A method for least squares convex-concave data smoothing is presented that may find application to problems where the data suggest that the shape of the underlying function is sigmoid. The author has developed an algorithm that, by using the structure of the calculation, gives all solutions by using at most 2n-2 quadratic programs on subranges of the data. First, it obtains the best convex approximation of the first k points, and the best concave approximation of the last n-k points, for k = 2,3,...,n-1. Then, it chooses the k that gives the least sum of squares of the residuals. The calculation is made quite efficient by using a relation between the components of the best convex approximations to consecutive data, a B-spline representation of the convex components, and a suitable quadratic program that is employed in an inner loop of the procedure. The numerical results suggest that the method is able to calculate the required fit in O(n) active set replicates over subranges of the data, which means that the method requires about O(n2) computer operations. The author observes that concave-convex smoothing can be achieved by changing the sign of the data components.
This method is based on restricting the sign changes of the second divided differences of the smoothed data. For this special case of a single sign change, the key result is that the optimal index for the transition from convex to concave can be found by determining the best convex approximation to the first k data points, and the best concave approximation to the last n-k. The calculation is made more efficient by a result that shows that the best convex approximation to the first k+1 points can be easily derived from that for the first k.
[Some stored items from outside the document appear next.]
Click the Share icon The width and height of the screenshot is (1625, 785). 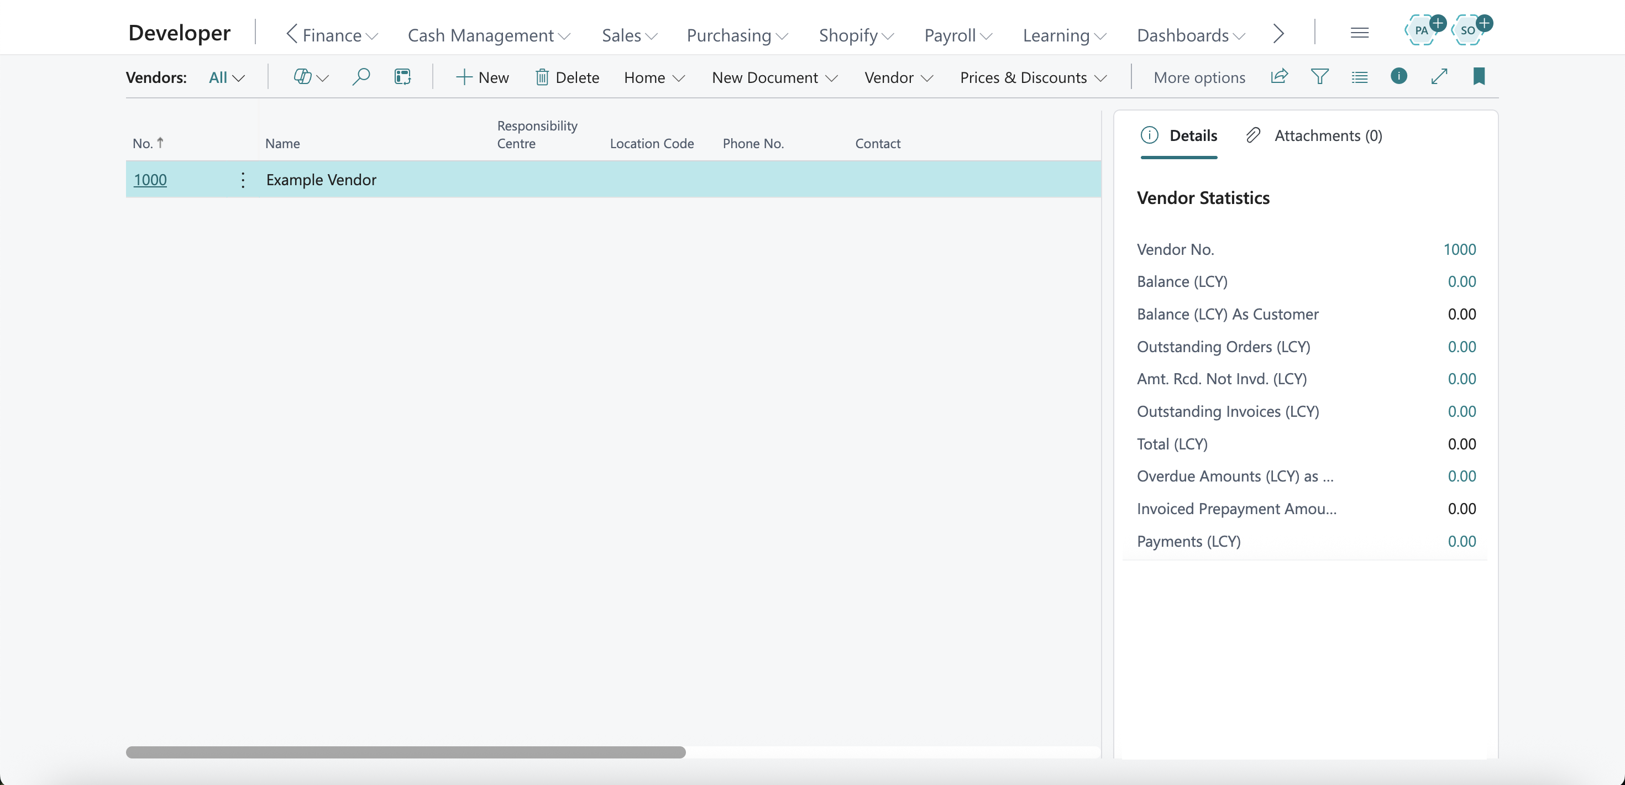[1279, 77]
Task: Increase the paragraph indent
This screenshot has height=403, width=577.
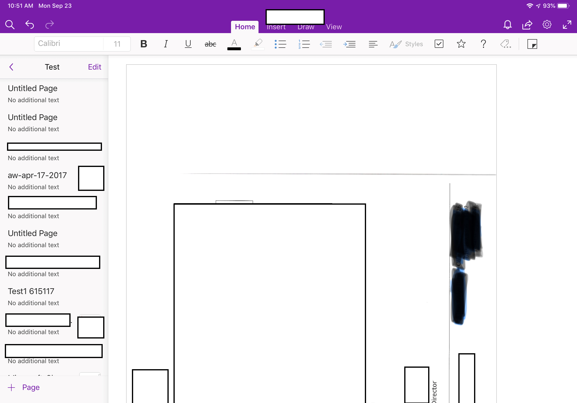Action: 349,44
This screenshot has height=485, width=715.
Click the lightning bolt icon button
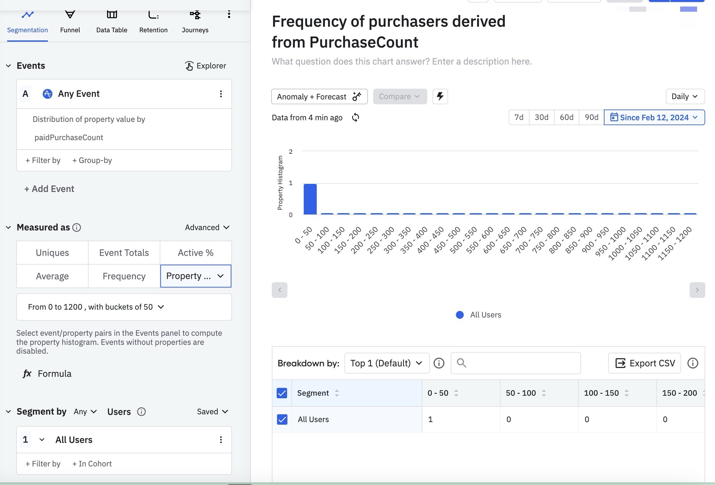(x=440, y=96)
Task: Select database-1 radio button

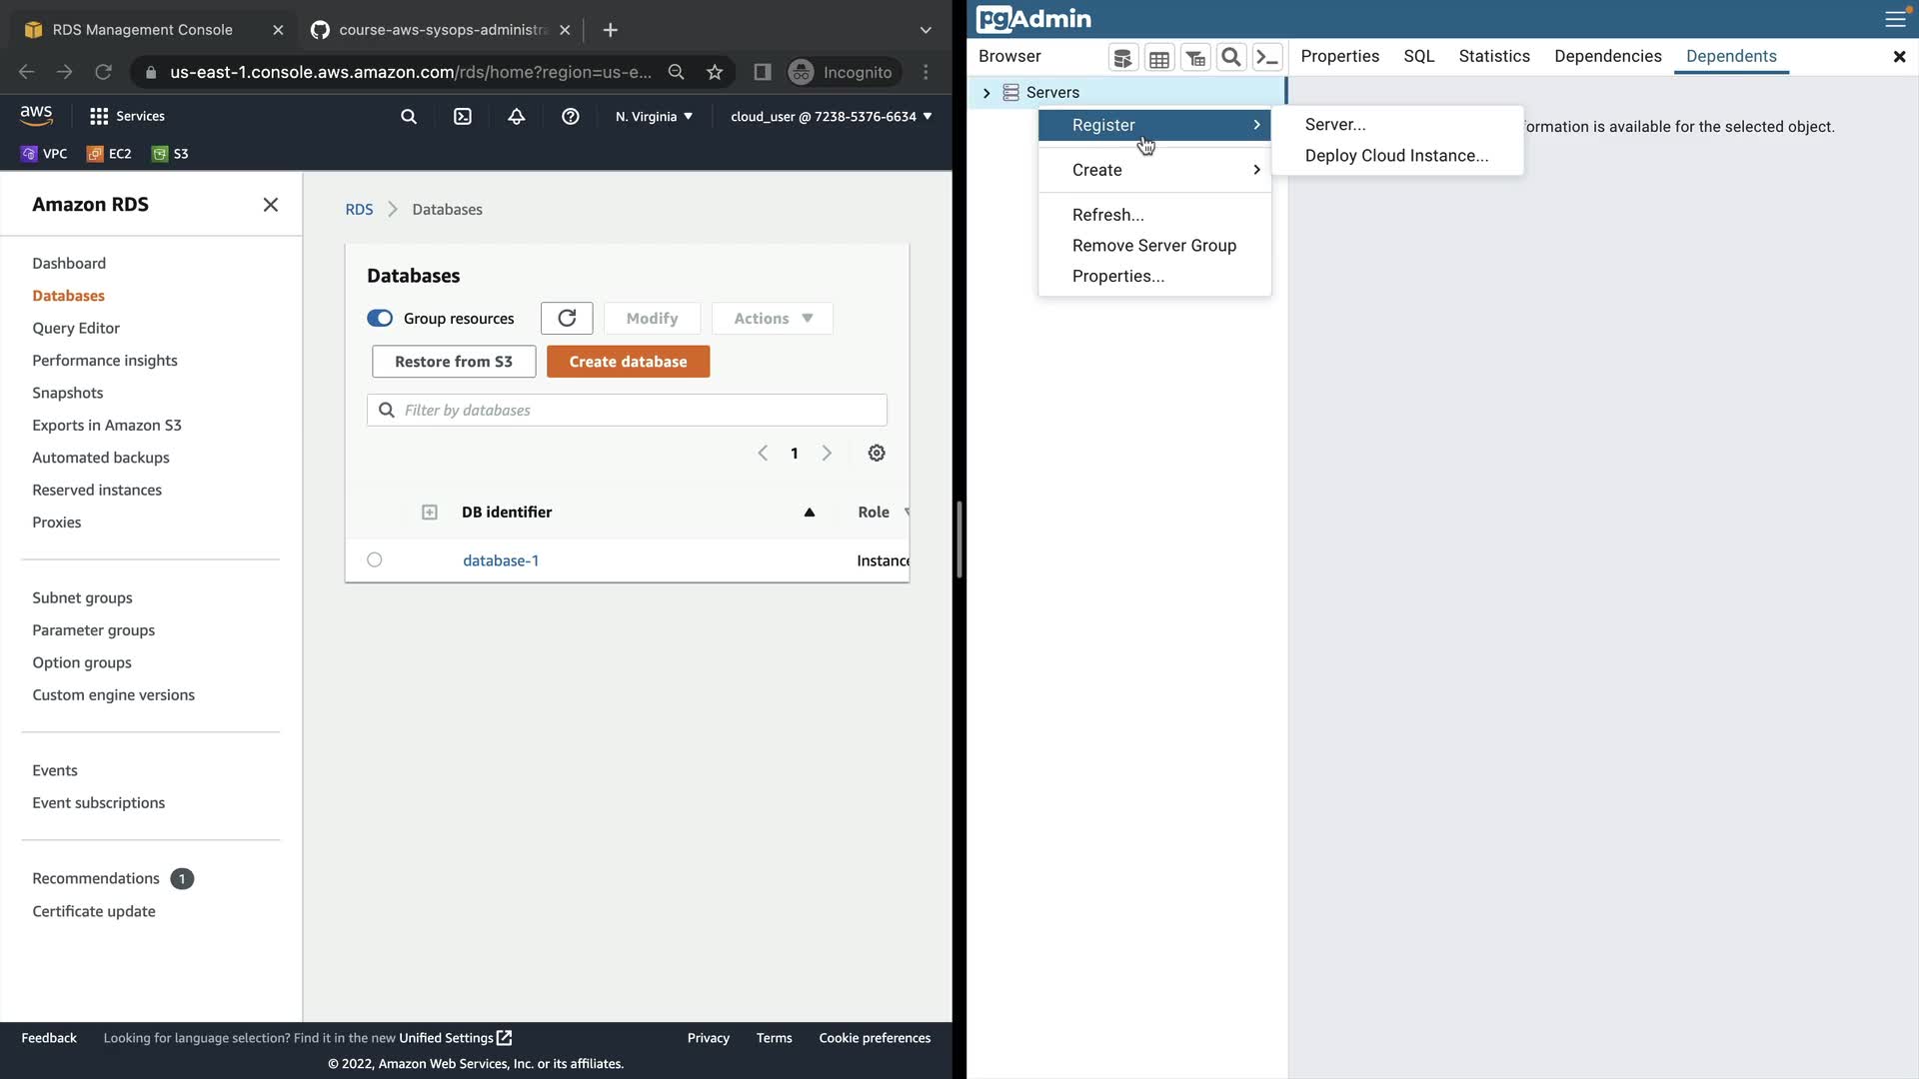Action: 375,560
Representing the solution as a linear spline, with knots at points that are not active constraints (the second divided difference is nonzero), reduces the required number of convex programs. The author references a Fortran 77 package implementing the method, which is evidently used to produce the included numerical results.
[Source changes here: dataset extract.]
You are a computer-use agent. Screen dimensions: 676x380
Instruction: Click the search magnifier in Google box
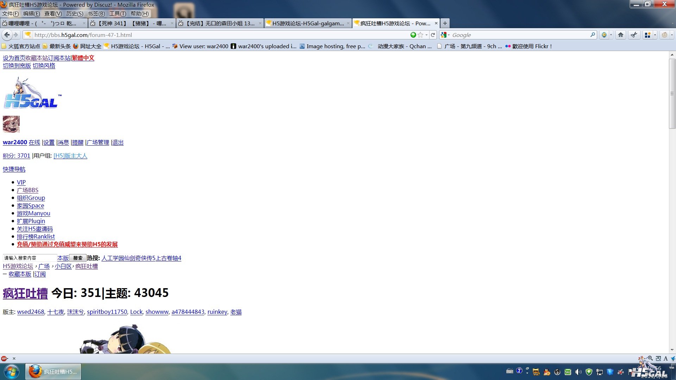[593, 35]
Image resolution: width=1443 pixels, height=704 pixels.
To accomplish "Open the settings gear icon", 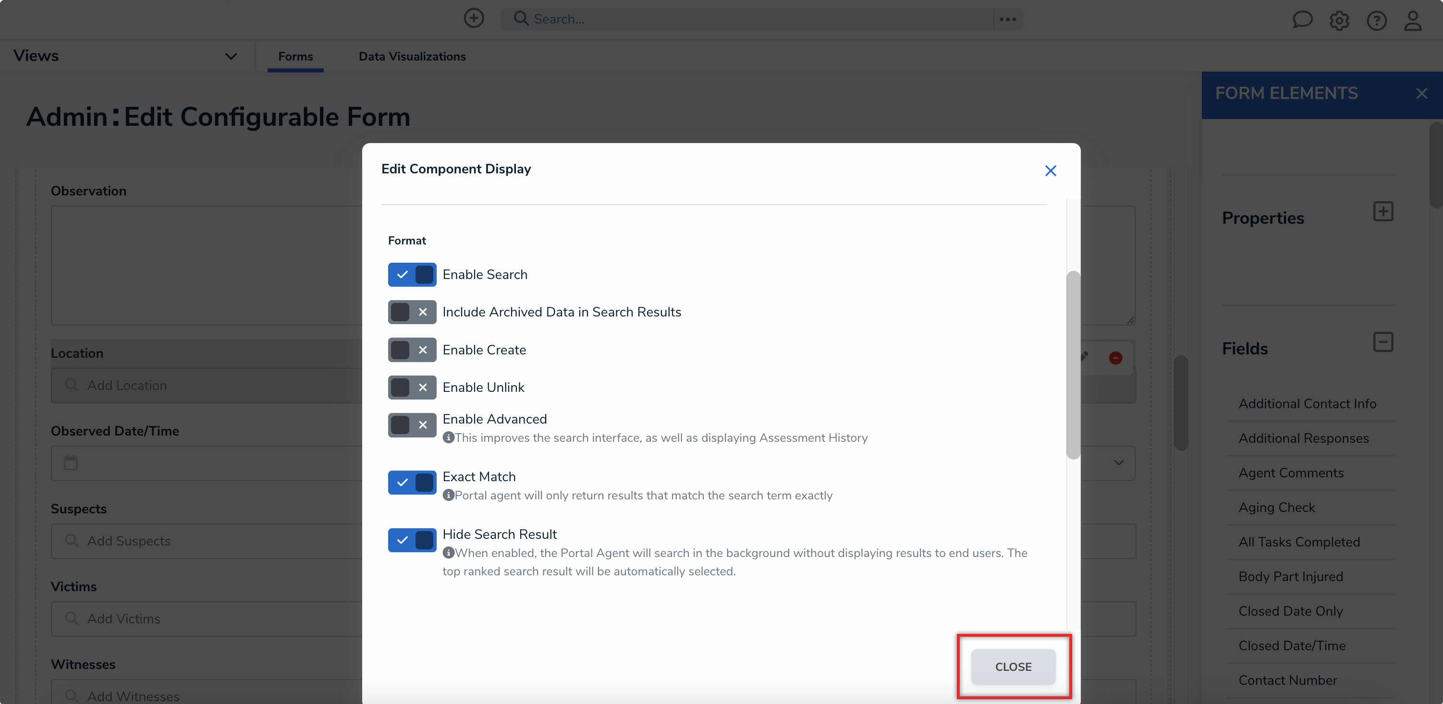I will click(x=1339, y=21).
The first paragraph above is a paraphrase of the author’s conclusion at the end of the paper. It is unfortunate that the presentation that preceded it was not as clear. The text contains many typographical errors, including the use of different forms of the lower-case Greek letter theta, a few occurrences of the letter “a” instead of alpha, and an outright sign error in the statement of Lemma 2. Table 1 summarizes the behavior of the method on constructed data with increasing amounts of added noise. However, the description of the table’s contents makes it hard to confirm the author’s claims. The final result applies the algorithm to real data from an economic substitution problem, which supposedly illustrates its practical utility.